■ Written request A
From the Yocto Project introduction, extract the passage that begins at the words "Finally, you might" and ends after the words "and Qt frameworks.".

■ Given passage
########################################
Welcome to the Yocto Project! The Yocto Project is an open-source collaboration project focused on embedded Linux developers. Amongst other things, the Yocto Project uses the Poky build system to construct complete Linux images.
This short document will give you some basic information about the environment as well as let you experience it in its simplest form. After reading this document, you will have a basic understanding of what the Yocto Project is and how to use some of its core components. This document steps you through a simple example showing you how to build a small image and run it using the QEMU emulator.
For complete information on the Yocto Project, you should check out the Yocto Project Website. Through the website, you can find the latest builds, breaking news, full development documentation, and a rich Yocto Project Development Community into which you can tap.
Finally, you might find the Frequently Asked Questions (FAQ) for the Yocto Project at Yocto Project FAQ and the FAQ appendix located in The Yocto Project Reference Manual helpful.
The Yocto Project through the Poky build system provides an open source development environment targeting the ARM, MIPS, PowerPC and x86 architectures for a variety of platforms including x86-64 and emulated ones. You can use components from the Yocto Project to design, develop, build, debug, simulate, and test the complete software stack using Linux, the X Window System, GNOME Mobile-based application frameworks, and Qt frameworks.
Here are some highlights for the Yocto Project:
Provides a recent Linux kernel along with a set of system commands and libraries suitable for the embedded environment.
Makes available system components such as X11, Matchbox, GTK+, Pimlico, Clutter, GuPNP and Qt (among others) so you can create a richer user interface experience on devices that use displays or have a GUI. For devices that don't have a GUI or display, you simply would not employ these components.
Creates a focused and stable core compatible with the OpenEmbedded project with which you can easily and reliably build and develop.
Fully supports a wide range of hardware and device emulation through the QEMU Emulator.
########################################
■ Written request B
Copy the entries below without changes, starting at the line that contains "This screenshot has height=560, width=2044." and continuing through the last line of the entries.
########################################
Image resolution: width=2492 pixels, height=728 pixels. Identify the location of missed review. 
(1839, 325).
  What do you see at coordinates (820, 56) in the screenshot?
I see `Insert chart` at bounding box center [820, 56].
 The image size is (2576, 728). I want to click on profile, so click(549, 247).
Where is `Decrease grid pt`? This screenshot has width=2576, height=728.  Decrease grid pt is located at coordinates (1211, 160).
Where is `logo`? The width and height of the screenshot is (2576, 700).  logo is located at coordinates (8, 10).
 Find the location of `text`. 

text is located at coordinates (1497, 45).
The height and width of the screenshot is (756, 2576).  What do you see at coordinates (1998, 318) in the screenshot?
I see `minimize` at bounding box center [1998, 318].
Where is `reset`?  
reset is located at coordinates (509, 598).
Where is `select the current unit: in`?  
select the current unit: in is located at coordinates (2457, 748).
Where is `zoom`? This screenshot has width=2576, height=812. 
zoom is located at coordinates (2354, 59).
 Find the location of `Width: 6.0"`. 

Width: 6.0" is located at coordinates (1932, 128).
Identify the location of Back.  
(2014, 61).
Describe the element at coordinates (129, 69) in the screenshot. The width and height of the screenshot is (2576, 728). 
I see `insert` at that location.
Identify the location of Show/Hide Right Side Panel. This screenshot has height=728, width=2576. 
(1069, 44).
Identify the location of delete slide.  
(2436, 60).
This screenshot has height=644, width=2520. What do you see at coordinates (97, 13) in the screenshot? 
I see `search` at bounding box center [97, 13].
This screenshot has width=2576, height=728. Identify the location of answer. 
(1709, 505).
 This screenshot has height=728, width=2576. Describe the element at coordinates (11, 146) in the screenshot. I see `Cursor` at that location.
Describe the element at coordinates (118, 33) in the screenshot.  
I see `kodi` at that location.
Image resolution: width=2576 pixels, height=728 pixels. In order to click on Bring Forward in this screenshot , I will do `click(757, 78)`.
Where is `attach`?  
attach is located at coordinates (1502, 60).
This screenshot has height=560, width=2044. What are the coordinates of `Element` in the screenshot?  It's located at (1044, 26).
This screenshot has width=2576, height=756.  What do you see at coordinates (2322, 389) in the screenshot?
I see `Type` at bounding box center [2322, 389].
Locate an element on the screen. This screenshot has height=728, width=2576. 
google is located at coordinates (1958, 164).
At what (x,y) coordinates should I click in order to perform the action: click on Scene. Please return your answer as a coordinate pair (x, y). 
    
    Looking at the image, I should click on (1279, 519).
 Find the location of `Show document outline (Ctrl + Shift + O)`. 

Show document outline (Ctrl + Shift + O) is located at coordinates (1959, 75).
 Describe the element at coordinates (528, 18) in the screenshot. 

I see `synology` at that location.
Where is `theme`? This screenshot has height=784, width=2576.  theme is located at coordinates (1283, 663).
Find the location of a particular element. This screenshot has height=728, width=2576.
########################################
■ Task result A
Finally, you might find the Frequently Asked Questions (FAQ) for the Yocto Project at Yocto Project FAQ and the FAQ appendix located in The Yocto Project Reference Manual helpful.
The Yocto Project through the Poky build system provides an open source development environment targeting the ARM, MIPS, PowerPC and x86 architectures for a variety of platforms including x86-64 and emulated ones. You can use components from the Yocto Project to design, develop, build, debug, simulate, and test the complete software stack using Linux, the X Window System, GNOME Mobile-based application frameworks, and Qt frameworks.

■ Task result B
This screenshot has height=560, width=2044. What are the coordinates of `Element` in the screenshot?  It's located at (1044, 26).
This screenshot has width=2576, height=756.  What do you see at coordinates (2322, 389) in the screenshot?
I see `Type` at bounding box center [2322, 389].
Locate an element on the screen. This screenshot has height=728, width=2576. 
google is located at coordinates (1958, 164).
At what (x,y) coordinates should I click in order to perform the action: click on Scene. Please return your answer as a coordinate pair (x, y). 
    
    Looking at the image, I should click on (1279, 519).
 Find the location of `Show document outline (Ctrl + Shift + O)`. 

Show document outline (Ctrl + Shift + O) is located at coordinates (1959, 75).
 Describe the element at coordinates (528, 18) in the screenshot. 

I see `synology` at that location.
Where is `theme`? This screenshot has height=784, width=2576.  theme is located at coordinates (1283, 663).
Find the location of a particular element. This screenshot has height=728, width=2576.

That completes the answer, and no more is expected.